PowerVR Series8XT: pushing power efficiency to the next level

Last year, Imagination announced Furian, our newest graphics architecture and the first major update for PowerVR since 2012. This introduction marks a significant step in satisfying the ever increasing demands for more device performance, especially for new use cases such as AR, VR and AI, while keeping PowerVR at the top of the pile for power efficiency and performance in embedded GPUs.
Furian was designed with scalability in mind, ensuring that performance and area efficiency remain consistent regardless of the number of scalable processing units (SPUs) that are laid down. In this post, we will be focussing specifically on the power efficiency of the architecture and how this ensures that it remains ahead of rivals designs for performance per watt.
Furian IguanaFollowing the arrival of the Furian architecture, we announced the first Furian-based core available for licence – the PowerVR GT8525 and we have now announced the PowerVR GT8540 – a four cluster variant aimed at the premium mobile and automotive markets.
Compared to the multi-core designs currently shipping in high-end smartphones and tablets, the single scalable processing unit (SPU) – containing what we describe as two-clusters, in the PowerVR GT8525 could be considered a fairly modest option to launch as the first GPU available to licence. However, it should not be underestimated. The performance of this single SPU design is a testament to how far Furian has moved the game on.
This is because by far the bulk of the potential smartphone market is in the category that some parts of the industry refer to as ‘super-mid’. As technology enthusiasts that make industry-leading graphics designs, we at Imagination are always going to be fans of premium products. Indeed, many of us carry high-end devices in our pockets featuring no-compromise performance. However, these types of devices are undoubtedly expensive and increasingly it can be argued that for most people lower-cost, more sensibly priced devices, offer enough capability for almost everyone.
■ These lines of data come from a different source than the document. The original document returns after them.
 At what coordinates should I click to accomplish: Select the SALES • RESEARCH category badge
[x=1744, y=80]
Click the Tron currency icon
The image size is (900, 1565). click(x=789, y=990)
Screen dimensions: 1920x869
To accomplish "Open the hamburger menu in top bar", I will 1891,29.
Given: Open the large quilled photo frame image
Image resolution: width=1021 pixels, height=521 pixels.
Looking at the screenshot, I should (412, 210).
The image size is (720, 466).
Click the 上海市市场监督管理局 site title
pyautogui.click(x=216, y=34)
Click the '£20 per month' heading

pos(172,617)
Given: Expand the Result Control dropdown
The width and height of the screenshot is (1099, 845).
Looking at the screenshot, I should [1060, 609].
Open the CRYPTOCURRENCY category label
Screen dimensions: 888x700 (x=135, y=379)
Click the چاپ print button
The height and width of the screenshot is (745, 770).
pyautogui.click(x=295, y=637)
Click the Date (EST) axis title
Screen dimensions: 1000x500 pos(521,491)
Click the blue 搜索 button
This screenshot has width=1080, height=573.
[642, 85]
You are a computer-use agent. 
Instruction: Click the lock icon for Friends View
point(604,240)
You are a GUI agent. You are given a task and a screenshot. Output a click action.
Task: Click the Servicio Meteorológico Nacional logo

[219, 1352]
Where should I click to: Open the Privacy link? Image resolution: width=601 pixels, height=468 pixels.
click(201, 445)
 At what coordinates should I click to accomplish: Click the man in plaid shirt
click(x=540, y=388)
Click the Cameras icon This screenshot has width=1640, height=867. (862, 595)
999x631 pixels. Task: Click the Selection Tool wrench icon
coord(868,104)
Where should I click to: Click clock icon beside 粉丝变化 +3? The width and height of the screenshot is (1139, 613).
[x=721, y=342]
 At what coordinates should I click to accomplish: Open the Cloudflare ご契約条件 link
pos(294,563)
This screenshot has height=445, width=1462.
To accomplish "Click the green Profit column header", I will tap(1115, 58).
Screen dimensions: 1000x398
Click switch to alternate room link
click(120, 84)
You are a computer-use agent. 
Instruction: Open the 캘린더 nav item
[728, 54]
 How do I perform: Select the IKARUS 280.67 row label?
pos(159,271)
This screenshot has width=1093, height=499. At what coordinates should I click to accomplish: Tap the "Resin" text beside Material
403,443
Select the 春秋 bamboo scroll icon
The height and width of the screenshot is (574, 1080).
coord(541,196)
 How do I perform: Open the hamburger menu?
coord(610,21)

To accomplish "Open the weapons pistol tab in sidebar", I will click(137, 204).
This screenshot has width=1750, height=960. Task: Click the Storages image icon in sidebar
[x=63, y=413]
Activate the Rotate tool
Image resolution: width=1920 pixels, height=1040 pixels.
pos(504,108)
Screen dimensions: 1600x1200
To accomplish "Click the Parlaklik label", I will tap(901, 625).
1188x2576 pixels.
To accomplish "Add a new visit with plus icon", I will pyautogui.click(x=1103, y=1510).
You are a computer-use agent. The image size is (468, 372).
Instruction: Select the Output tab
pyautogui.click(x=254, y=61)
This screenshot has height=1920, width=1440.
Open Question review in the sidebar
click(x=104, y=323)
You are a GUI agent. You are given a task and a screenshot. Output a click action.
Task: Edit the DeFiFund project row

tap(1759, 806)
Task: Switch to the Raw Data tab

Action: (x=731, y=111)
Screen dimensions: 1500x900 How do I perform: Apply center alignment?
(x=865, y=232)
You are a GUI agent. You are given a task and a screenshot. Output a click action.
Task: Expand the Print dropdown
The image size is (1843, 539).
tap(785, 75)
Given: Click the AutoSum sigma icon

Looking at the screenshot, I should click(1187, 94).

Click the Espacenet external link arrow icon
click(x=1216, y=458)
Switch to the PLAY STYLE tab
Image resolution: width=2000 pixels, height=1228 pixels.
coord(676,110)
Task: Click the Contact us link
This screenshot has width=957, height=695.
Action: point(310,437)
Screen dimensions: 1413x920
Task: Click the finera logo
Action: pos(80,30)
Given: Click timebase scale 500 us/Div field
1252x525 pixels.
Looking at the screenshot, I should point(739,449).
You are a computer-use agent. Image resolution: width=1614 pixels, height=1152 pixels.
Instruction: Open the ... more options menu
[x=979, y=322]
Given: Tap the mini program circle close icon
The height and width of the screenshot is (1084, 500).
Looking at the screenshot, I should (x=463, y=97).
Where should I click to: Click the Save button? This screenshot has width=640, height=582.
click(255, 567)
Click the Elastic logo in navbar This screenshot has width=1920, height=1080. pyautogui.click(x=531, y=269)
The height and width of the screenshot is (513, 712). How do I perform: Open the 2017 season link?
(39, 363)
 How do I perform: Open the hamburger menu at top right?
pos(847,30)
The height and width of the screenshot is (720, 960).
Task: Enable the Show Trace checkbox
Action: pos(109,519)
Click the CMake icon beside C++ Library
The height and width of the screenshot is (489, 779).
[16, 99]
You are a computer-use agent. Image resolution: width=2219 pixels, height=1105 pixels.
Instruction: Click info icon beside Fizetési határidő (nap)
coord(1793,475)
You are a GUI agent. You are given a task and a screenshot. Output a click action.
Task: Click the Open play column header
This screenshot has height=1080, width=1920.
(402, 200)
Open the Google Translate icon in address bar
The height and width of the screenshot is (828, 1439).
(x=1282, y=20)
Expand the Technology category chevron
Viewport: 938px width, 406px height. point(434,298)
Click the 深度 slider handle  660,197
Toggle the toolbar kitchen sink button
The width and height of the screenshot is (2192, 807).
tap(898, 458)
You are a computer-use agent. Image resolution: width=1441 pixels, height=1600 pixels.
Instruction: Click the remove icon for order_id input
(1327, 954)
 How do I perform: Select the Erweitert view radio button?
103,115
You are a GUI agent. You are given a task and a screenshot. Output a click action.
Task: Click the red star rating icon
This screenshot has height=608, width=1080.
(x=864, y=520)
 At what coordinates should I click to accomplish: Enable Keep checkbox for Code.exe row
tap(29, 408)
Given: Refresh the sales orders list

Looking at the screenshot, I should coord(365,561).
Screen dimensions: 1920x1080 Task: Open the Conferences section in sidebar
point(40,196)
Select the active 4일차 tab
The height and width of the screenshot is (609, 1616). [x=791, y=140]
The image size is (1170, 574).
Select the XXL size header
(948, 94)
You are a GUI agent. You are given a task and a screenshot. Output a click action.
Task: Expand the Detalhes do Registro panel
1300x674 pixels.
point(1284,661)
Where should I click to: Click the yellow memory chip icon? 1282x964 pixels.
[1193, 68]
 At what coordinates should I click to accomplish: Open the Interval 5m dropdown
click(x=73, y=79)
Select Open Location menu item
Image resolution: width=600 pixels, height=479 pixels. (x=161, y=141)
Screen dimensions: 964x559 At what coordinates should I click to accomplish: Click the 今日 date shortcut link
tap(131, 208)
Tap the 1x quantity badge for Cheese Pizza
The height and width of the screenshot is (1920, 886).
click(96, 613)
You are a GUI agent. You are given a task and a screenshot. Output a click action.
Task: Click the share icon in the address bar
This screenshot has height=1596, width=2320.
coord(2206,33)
In large part this precisely down to GPUs such as the PowerVR GT8525.
For many, a sensibly priced device offers enough power to comfortably handle day-to-day tasks, such as browsing the web, checking social media, and also playing visually complex games smoothly. They are even good enough for users to dabble in new types of experiences such as AR, VR and AI-based applications. What’s more, the SoCs in mid-range devices don’t traditionally use leading-edge manufacturing processes, which will limit the power budget they can spend, and thus the use of a smaller GPU will be preferable. That being the case, this makes the release of the PowerVR GT8525 an ideal GPU for SoC vendors to license, thanks to its ideal balance between efficiency and performance.
Architected for efficiency
What really enables us to stay ahead of the curve when it comes to power efficiency, though, are the changes and enhancements in Furian that build on the work already done with Rogue. These changes were made to optimise internal efficiency, which inherently has the benefits of offering more performance for a given power consumption point.
Furian overall architecture
 
More efficient SPU
One of the changes is inside the scalable processing units, which have been re-architected to be more area efficient with much higher utilisation of the Arithmetic Logic Unit (ALU). As the block diagram above indicates, the texture unit now has its own cache, ensuring that it doesn’t have to compete with the Unified Shading Clusters (USCs) for access to the data – the result is higher throughput efficiency with lower power. The texture unit now delivers double the fill-rate over the previous design at eight pixels per clock, for only a modest increase in area.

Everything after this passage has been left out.